**Problem details**
Only lines holding the word "plus" should be copied from the material.

**Task input**

☆ ☆ ☆

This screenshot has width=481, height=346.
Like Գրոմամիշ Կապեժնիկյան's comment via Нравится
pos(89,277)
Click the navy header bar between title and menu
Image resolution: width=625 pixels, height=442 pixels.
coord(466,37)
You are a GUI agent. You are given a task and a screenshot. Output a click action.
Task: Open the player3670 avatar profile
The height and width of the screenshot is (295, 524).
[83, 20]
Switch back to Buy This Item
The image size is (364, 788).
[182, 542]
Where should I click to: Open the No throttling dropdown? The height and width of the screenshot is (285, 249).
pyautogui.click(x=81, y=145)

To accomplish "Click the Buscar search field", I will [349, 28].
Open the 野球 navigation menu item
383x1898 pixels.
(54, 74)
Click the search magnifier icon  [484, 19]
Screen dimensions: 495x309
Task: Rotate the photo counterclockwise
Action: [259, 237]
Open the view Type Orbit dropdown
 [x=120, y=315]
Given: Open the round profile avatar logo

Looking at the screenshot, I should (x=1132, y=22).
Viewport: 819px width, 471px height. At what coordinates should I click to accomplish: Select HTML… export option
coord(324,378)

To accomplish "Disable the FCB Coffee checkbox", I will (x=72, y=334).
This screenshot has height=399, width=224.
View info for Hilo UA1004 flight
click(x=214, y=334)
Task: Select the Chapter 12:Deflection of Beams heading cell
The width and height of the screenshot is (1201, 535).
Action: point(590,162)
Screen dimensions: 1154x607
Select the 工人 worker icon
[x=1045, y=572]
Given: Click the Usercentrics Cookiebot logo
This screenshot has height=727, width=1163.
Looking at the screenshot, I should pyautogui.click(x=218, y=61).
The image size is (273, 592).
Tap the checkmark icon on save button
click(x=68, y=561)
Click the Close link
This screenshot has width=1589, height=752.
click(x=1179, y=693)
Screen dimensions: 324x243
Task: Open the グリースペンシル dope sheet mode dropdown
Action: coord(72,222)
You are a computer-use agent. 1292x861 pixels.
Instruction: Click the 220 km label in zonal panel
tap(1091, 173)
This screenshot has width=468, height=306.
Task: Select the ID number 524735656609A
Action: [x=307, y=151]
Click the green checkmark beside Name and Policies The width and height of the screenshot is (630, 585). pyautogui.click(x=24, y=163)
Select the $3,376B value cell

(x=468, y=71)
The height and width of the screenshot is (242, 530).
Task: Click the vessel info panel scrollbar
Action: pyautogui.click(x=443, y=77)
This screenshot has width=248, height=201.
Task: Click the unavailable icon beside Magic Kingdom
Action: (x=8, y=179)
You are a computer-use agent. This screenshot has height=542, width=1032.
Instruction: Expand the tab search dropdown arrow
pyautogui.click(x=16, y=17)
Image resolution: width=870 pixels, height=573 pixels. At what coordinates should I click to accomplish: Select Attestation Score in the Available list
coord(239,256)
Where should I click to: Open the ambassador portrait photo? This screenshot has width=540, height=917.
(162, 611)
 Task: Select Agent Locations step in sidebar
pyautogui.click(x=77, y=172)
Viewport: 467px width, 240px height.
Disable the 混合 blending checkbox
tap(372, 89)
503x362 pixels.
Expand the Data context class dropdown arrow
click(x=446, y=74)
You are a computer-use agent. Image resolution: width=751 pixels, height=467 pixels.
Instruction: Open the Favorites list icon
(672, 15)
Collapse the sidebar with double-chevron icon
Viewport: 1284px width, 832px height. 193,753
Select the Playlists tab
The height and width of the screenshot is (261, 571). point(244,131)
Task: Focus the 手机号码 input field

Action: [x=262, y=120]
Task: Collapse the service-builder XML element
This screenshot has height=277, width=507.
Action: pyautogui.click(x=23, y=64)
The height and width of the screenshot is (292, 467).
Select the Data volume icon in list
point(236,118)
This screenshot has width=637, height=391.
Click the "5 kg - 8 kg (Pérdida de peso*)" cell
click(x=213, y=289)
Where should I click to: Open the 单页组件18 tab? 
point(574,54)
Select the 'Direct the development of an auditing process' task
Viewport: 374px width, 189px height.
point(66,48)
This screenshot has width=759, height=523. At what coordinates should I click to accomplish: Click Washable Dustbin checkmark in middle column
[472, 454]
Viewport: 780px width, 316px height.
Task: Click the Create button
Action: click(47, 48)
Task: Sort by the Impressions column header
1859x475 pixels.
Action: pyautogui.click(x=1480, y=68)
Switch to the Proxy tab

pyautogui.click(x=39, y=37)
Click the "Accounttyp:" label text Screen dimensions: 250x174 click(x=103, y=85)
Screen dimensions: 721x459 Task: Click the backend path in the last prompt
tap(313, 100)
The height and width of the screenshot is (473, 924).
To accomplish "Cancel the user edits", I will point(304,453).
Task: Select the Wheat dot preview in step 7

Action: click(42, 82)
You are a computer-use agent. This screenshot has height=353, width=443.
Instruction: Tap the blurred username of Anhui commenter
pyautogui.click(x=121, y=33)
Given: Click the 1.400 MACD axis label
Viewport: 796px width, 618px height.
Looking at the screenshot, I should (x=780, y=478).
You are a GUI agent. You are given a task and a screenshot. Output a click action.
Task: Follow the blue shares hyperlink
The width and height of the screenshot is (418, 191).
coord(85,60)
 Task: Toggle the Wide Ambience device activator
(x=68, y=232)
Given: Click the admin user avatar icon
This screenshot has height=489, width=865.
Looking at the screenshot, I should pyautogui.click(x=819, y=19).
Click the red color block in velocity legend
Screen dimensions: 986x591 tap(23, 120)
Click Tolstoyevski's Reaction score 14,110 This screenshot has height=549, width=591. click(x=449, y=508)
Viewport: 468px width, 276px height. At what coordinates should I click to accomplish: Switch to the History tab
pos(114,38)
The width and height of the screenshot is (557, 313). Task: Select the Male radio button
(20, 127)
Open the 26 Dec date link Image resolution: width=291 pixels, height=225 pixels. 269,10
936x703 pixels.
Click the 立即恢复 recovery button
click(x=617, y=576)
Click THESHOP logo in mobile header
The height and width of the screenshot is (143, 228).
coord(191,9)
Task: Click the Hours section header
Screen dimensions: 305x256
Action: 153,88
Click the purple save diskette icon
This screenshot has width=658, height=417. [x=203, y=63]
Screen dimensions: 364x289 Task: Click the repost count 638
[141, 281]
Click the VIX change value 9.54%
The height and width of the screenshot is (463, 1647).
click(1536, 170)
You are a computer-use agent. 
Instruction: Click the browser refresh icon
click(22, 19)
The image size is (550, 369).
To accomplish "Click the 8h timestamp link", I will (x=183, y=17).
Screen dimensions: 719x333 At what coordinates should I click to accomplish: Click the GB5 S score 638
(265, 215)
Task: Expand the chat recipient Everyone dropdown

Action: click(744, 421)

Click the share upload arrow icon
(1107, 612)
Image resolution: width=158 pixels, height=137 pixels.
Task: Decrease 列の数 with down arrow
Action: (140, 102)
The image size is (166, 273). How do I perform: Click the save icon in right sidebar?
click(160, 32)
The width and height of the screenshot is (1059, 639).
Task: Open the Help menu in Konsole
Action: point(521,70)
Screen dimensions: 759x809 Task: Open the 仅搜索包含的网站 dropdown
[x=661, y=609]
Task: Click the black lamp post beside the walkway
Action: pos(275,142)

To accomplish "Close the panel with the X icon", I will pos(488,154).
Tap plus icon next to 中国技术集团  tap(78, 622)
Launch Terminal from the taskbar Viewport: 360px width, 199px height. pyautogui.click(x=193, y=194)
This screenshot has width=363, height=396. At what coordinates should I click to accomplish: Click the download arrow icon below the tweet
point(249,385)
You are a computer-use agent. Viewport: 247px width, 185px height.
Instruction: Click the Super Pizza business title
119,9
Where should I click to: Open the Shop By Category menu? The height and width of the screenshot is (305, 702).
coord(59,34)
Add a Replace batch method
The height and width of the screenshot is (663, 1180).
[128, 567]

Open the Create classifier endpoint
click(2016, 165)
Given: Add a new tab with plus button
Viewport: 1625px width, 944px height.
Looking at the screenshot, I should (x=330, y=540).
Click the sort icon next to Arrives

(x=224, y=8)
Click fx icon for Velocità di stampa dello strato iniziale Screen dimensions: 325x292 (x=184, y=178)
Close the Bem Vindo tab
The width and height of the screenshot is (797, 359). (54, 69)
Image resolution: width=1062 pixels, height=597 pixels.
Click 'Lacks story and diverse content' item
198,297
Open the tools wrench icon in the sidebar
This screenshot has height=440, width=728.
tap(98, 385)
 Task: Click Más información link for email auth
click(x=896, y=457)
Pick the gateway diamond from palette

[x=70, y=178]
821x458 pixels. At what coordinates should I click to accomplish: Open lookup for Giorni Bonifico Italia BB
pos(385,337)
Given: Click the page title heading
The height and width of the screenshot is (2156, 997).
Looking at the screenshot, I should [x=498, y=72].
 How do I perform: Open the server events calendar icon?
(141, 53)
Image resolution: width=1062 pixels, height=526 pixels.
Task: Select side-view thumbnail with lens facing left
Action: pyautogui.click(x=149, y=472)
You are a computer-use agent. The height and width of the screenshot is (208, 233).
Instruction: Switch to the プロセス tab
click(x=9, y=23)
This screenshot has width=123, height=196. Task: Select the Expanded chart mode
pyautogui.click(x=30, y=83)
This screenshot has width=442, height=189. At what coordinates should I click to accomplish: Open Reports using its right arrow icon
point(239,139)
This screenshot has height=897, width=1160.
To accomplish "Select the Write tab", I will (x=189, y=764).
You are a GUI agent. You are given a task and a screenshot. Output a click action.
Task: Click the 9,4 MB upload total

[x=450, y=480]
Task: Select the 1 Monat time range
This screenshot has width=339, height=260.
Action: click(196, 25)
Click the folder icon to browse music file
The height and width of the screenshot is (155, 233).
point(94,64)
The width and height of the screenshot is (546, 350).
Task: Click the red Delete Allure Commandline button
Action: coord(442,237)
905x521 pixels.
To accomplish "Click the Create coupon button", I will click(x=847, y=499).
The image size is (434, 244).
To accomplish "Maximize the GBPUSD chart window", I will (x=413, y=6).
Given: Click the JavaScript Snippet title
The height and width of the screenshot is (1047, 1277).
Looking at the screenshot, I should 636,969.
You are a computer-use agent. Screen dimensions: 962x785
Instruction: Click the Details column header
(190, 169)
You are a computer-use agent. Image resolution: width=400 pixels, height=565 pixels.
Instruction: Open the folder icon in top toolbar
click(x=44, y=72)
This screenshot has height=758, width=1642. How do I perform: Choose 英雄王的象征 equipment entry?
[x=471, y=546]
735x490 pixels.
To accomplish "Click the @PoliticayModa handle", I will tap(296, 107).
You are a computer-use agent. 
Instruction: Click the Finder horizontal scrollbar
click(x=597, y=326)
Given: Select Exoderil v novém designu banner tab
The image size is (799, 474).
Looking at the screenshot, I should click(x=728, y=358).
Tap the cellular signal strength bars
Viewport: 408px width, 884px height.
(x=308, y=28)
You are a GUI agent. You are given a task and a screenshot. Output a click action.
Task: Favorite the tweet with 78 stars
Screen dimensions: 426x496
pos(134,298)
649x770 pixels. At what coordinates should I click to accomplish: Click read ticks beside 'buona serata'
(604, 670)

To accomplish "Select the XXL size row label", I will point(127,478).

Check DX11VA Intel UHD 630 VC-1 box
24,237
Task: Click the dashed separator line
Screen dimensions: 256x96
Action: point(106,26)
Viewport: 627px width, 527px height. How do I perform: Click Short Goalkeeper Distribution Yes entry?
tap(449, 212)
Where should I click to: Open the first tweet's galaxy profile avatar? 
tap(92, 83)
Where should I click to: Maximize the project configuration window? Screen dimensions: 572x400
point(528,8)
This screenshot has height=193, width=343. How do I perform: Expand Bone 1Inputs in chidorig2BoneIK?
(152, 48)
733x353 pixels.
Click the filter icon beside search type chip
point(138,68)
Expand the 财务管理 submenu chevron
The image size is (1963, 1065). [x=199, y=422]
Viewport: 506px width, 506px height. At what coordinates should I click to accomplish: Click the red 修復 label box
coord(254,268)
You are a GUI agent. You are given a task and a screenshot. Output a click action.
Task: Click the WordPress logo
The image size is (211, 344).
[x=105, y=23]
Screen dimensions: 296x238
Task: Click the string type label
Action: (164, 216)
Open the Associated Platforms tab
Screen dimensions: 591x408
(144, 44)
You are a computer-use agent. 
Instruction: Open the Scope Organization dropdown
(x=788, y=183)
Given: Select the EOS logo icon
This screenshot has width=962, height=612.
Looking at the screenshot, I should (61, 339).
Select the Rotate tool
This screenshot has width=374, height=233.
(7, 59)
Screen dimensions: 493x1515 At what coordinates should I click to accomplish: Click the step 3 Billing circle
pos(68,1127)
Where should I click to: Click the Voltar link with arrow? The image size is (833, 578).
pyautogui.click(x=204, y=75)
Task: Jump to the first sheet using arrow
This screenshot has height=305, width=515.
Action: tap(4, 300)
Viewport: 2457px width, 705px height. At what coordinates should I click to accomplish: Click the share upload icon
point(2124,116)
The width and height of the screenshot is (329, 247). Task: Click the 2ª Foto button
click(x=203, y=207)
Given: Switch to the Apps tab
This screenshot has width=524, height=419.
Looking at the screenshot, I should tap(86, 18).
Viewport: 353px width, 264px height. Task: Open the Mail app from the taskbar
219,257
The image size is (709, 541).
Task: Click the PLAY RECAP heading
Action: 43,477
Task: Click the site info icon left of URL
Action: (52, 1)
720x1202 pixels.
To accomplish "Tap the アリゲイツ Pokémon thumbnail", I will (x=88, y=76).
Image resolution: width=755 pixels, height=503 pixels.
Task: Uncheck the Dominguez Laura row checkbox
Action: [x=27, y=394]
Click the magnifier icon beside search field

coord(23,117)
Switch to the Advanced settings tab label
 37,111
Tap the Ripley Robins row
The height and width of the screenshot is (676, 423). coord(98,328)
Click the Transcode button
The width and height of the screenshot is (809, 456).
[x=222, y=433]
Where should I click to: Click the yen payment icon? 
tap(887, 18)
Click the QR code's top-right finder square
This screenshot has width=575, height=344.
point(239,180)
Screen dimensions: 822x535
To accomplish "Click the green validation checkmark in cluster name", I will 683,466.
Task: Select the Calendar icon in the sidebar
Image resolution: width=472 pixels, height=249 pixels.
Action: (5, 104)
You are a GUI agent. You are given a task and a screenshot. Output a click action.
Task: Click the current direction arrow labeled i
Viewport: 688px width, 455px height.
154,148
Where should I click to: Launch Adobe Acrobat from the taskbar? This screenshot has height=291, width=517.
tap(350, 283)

☆ ☆ ☆

**Solved problem**
Tap plus icon next to 中国技术集团  tap(78, 622)
Given: Add a new tab with plus button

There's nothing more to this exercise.